### SHORT PROBLEM
Reproduce the material below with every "agent" swapped for "assistant" and nothing else changed, leaving out the pictures.

### GIVEN DATA
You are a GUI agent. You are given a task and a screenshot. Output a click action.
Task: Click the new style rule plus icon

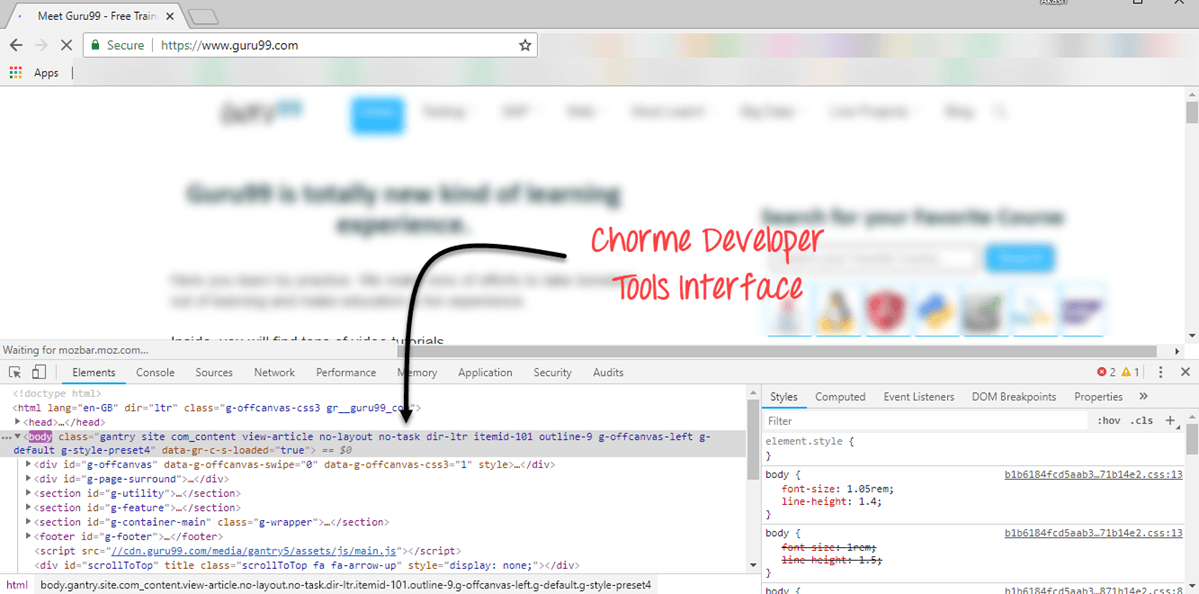[x=1170, y=420]
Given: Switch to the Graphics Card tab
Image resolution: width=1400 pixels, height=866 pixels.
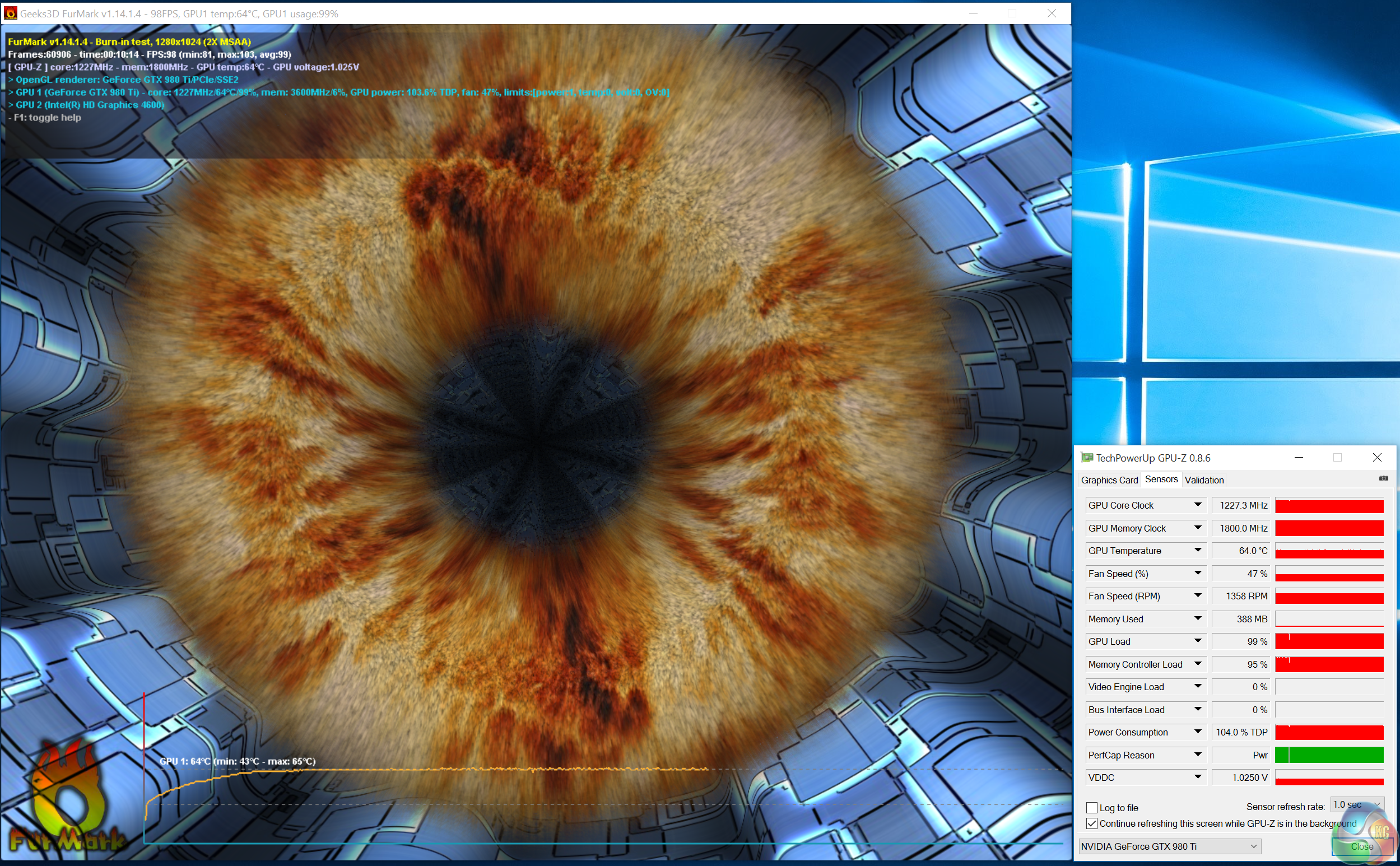Looking at the screenshot, I should pos(1109,480).
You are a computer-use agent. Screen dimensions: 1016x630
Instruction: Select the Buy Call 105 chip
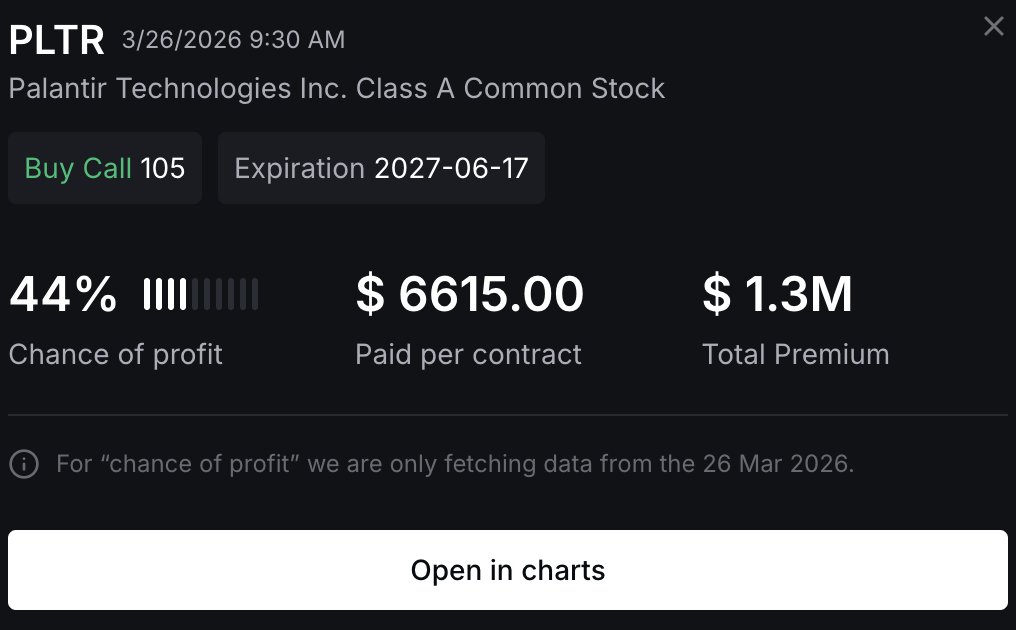(x=105, y=168)
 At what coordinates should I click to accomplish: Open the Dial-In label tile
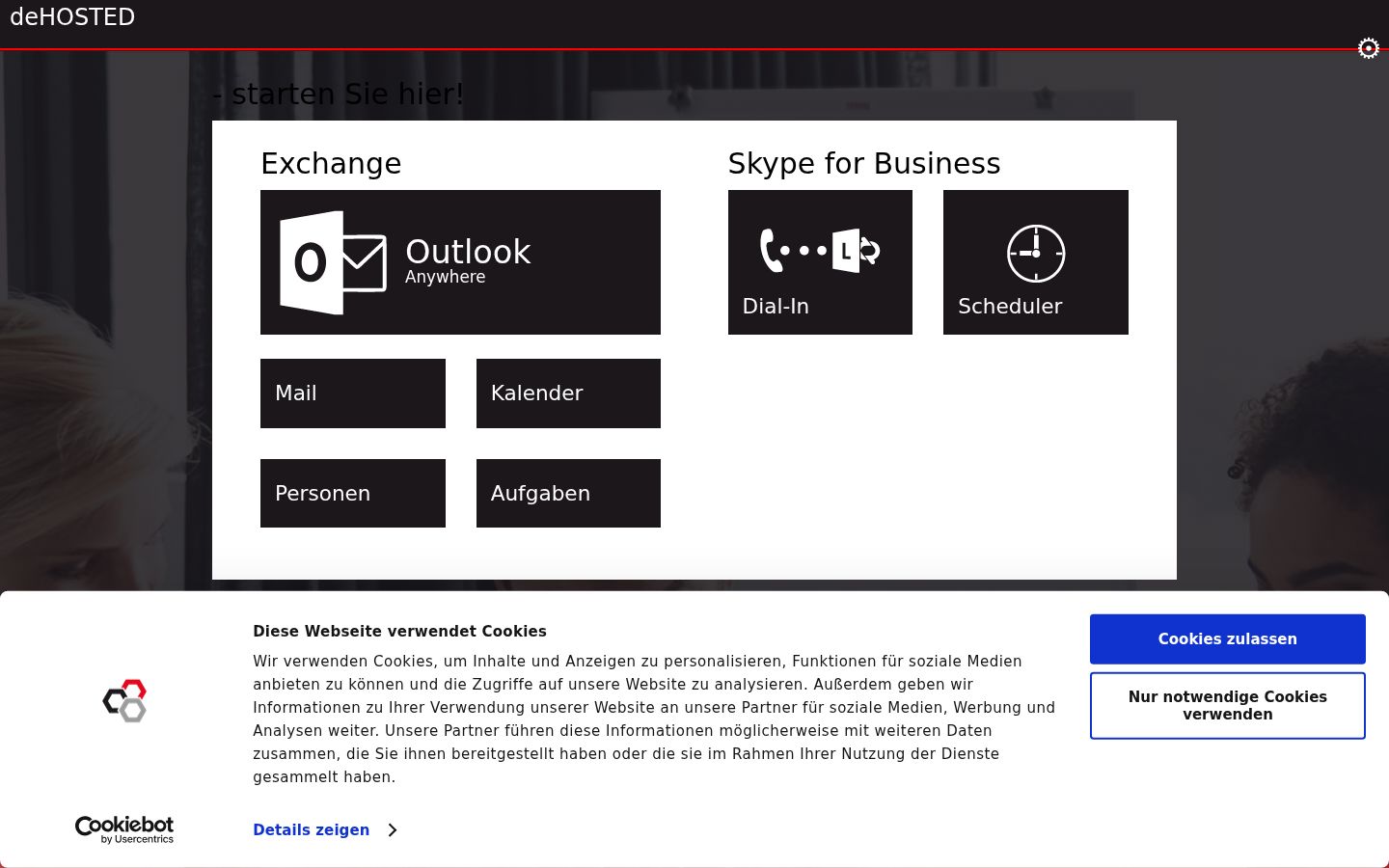click(x=820, y=262)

### CORRECT RESPONSE
You are a GUI assistant. You are given a task and a screenshot. Output a click action.
Task: Click the new style rule plus icon

[x=1170, y=420]
Given: Switch to the Graphics Card tab
Image resolution: width=1400 pixels, height=866 pixels.
Looking at the screenshot, I should pos(1109,480).
You are a computer-use assistant. Screen dimensions: 1016x630
Instruction: Select the Buy Call 105 chip
(x=105, y=168)
 At what coordinates should I click to accomplish: Open the Dial-In label tile
click(x=820, y=262)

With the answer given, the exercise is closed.